Bitcoin Cryptocurrency Rate Under Pressure: $105,000 Is the Last Line of Defense
After rising to a historical maximum of $124,000, Bitcoin has entered a correction phase. Pressure from large traders remains, which is causing concern among investors. This was stated by CryptoQuant analyst BorisD. He emphasized that against the backdrop of the decline, it is especially important to consider the distribution and accumulation of BTC in different wallet groups. This data shows where the market can find support.

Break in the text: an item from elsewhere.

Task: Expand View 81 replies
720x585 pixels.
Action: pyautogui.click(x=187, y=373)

Small storages with a balance of up to 0.1 BTC actively sold coins at the maximums, but at the moment of decline they returned to accumulation. Such investors are characterized by following the price, rather than forming a trend. Wallets holding from 0.1 to 1 BTC began buying at the maximum and continue to accumulate coins. This signals the continued interest of retail participants.
Owners of 1 to 10 coins stopped selling at about $107,000 and moved to accumulation. This trend continues, and this segment shows confidence in future growth. Investors with 10-100 bitcoins have completed purchases at $118,000 and are now in the distribution phase. This indicates caution among mid-level investors.

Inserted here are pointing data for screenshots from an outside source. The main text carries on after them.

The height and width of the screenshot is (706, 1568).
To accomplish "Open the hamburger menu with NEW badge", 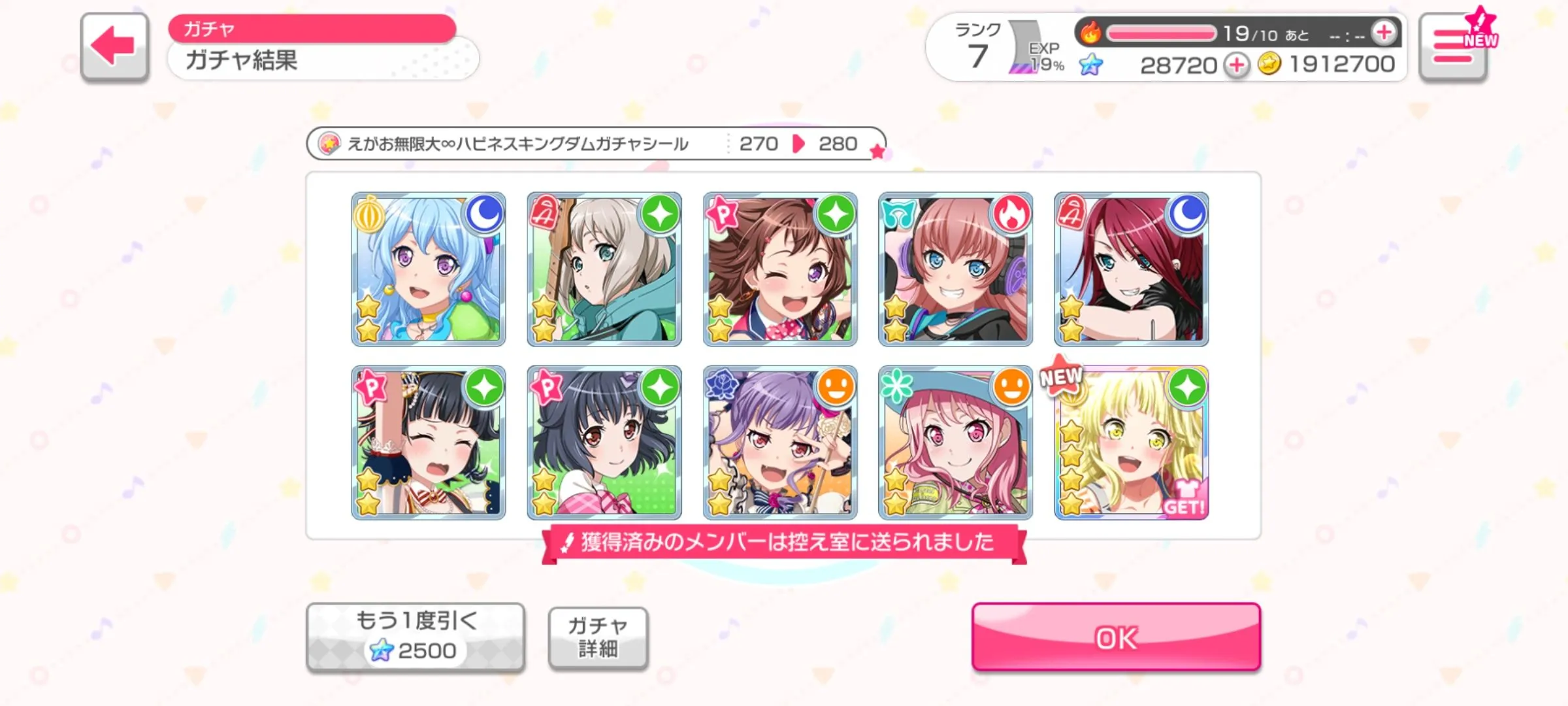I will point(1454,47).
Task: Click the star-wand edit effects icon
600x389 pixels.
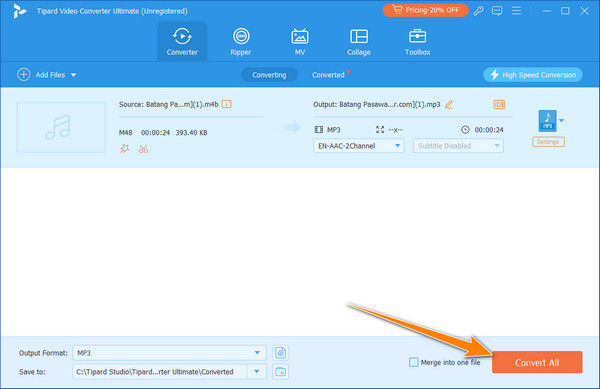Action: [x=124, y=149]
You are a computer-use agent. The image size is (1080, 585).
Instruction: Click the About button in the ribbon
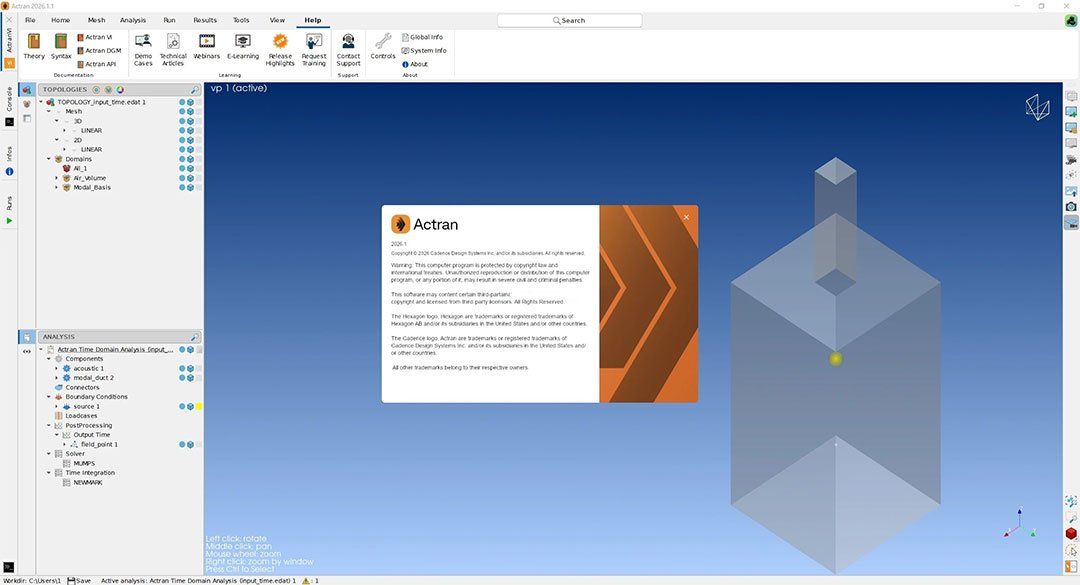(x=415, y=64)
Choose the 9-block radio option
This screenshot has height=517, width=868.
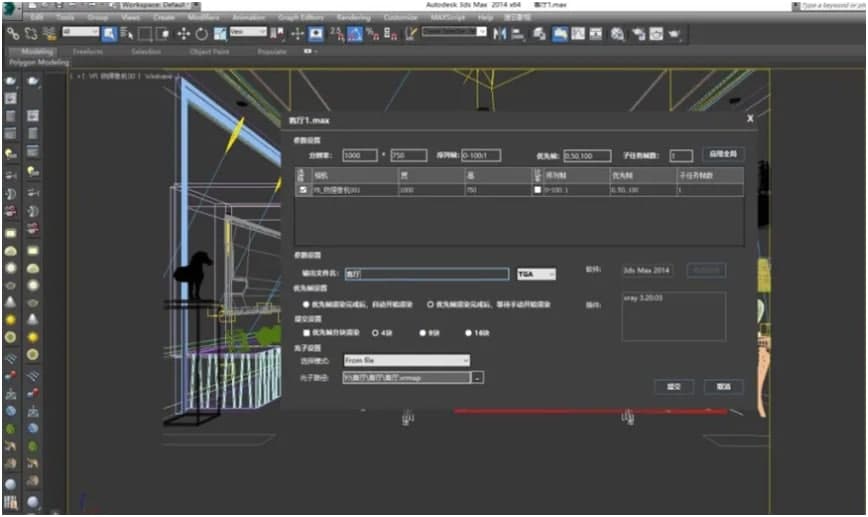(422, 332)
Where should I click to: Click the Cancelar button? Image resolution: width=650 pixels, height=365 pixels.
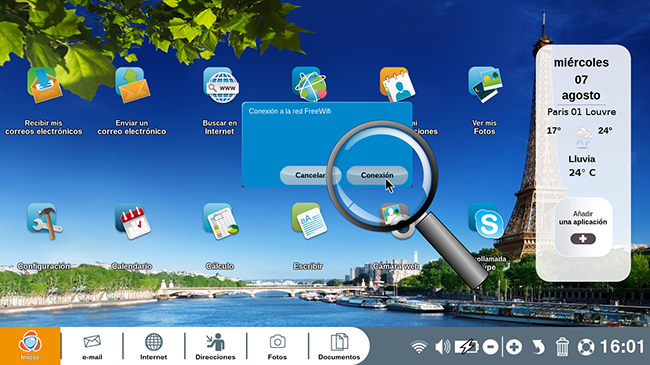click(x=310, y=175)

Wallets with 100-1000 coins on the account show a balance between purchases and sales in the region of $105,000. Such dynamics reflect indecision and uncertainty regarding the future movement. It is this level that now acts as critical support.
Large holders of 1,000 BTC and above continue to distribute. Crypto asset owners have been selling since the peak, although the balance between profit-taking and buying remains. The largest wallets with more than 10,000 coins have started to take profits at ATH and are still selling, but their activity has noticeably decreased.